Primarie per tutti
Perdere, ogni tanto, può anche essere salutare. La lunga lista di vittorie di cui il trio Verdini-La Russa-Bondi menava vanto in questi mesi è stata la causa principale della sconfitta di questa tornata amministrativa. Tutti presi a bearsi della splendida capacità risolutiva del Presidente del Consiglio, ci si è dimenticati che dietro il Cav. cresceva lento e inesorabile un vuoto pneumatico spinto che avrebbe finito come ha finito per soffocare anche quel poco di buono che il centrodestra nazionale poteva lasciare ai posteri.
Se qualcuno non disturba (svegliandolo) il manovratore corriamo il serio rischio di schiantarci ad alta velocità contro il muro del buonsenso italico, che continua con splendida puntualità a punire i politici incapaci, fanfaroni e contaballe. Che poi finisca per premiarne di uguali o peggiori, è un altro paio di maniche che merita separata e approfondita analisi.
Che fare, quindi, di questo centrodestra? Al macero non si può buttare tutto e il tentativo di preservare il buono di questi anni è sforzo necessario, anche se non viene proprio naturale. L’intuizione di creare un blocco moderato, contrapposto a un blocco socialdemocratico, l’idea di due grossi partiti che aggregano e guidano le rispettive coalizioni, la velleità del 1994 e gli slogan su rinnovamento, rivoluzione liberale, democrazia dell’alternanza e meritocrazia sono germogli che andavano coltivati con maggiore impegno perché potessero garantire nel lungo periodo un qualche risultato degno di tal nome.
Invece no: si è preferita la scorciatoia di un partito modellato ad immagine e somiglianza del Premier, eppure nemmeno lontanamente simile al Berlusconi del 1994. Un’accozzaglia indistinta di amici, amici di amici, nominati e scelti a caso che ha finito per mortificare e marginalizzare quelle poche intelligenze che potevano garantire un minimo di futuro al paese e al movimento.

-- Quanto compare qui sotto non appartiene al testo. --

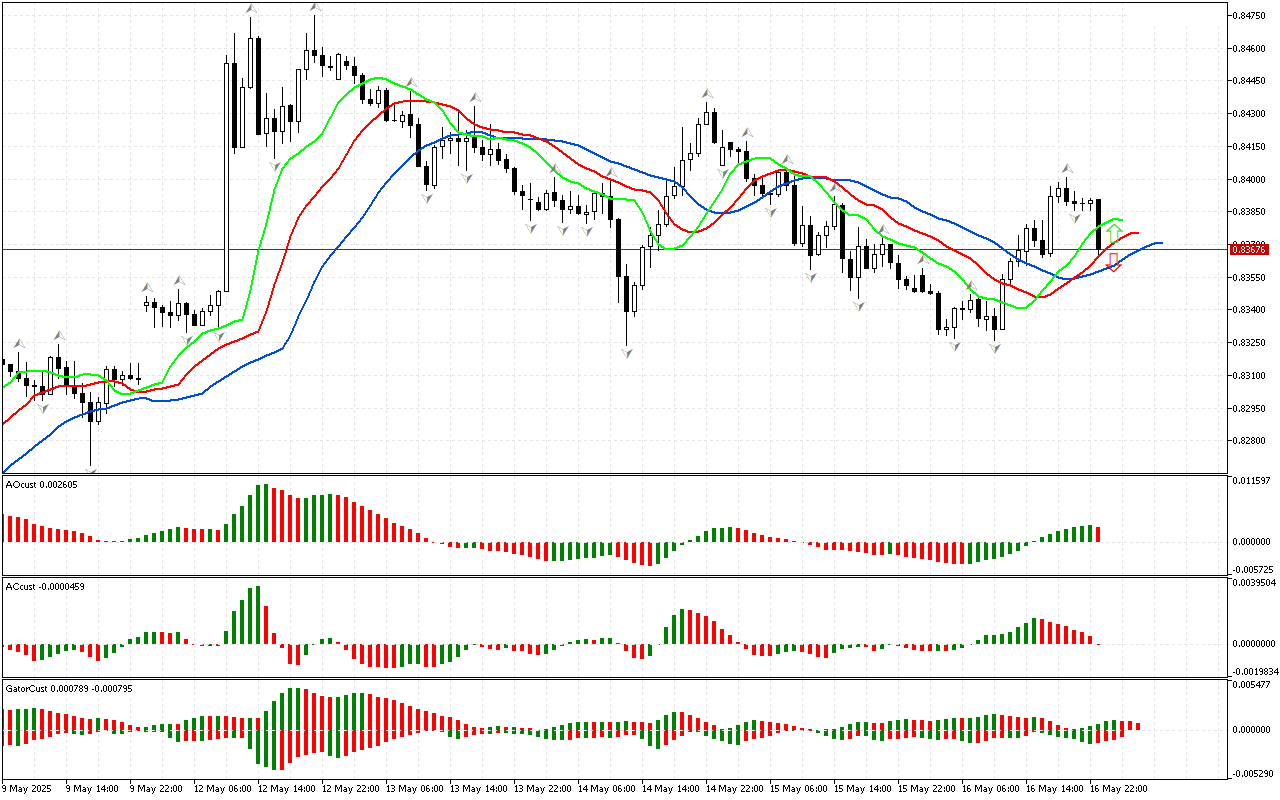Click the right end of blue Alligator line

L’eredità più pesante di questo lento processo postdemocratico è proprio qui, nell’idea che la classe dirigente venga discussa a tavolino, costruita col bilancino delle correnti e dei pesi di singoli pretoriani, senza un minimo di legame con il territorio, con la forza delle proprie idee, con il coraggio scomodo di chi ricorda ogni giorno che passa il principio semplice e determinante di “una testa un voto”. Questo modello di partito (copiato poi da Di Pietro, da Bossi, da Fini, da Casini, da tutti quelli che sono Berlusconi ma solo un po’ più in piccolo) ha generato un movimento fatto di gerarchie scelte dai salotti nemmeno tanto buoni della politica politicante e ha compresso, ridimensionato, insultato le tante spinte genuine al cambiamento che attraversano il paese.
Quanti giovani pronti a mettersi in gioco sono scappati in questi anni per far posto a soubrette, ex qualcosa, avvocati di Tizio o fiduciari di Caio? Quanti liberali hanno scelto l’esilio del non-voto della non-partecipazione perché impossibilitati a competere con statalisti per tradizione o per nuova conversione? Dove sono i liberisti e i loro animal spirits? Dov’è finito il popolo delle partite iva, vero motore immobile della vittoria del 2001 e della rimonta del 2006? Non stanno a sinistra, certo, ma non accettano nemmeno di stare in un partito che considera le loro istanze anti-stataliste pari (quando va bene) a quelle della destra sociale, senza nemmeno sentire il bisogno di pesarne la consistenza.
C’è solo una risposta a tutto questo. E si chiama democrazia. In politica si traduce in congressi, primarie, scelte tra uomini e idee. E’ l’unica soluzione possibile e va portata avanti con decisione, prima che sia troppo tardi. A chi oggi gode di una rendita di posizione derivante da una nomina, bisogna chiedere un atto di responsabilità: coordinatori nazionali, provinciali e comunali delle città capoluogo di provincia scelgano di misurarsi e di misurare il loro consenso in elezioni primarie aperte a quel Popolo che, con tanta enfasi, richiamiamo nel nome ma che ci scordiamo puntualmente di considerare.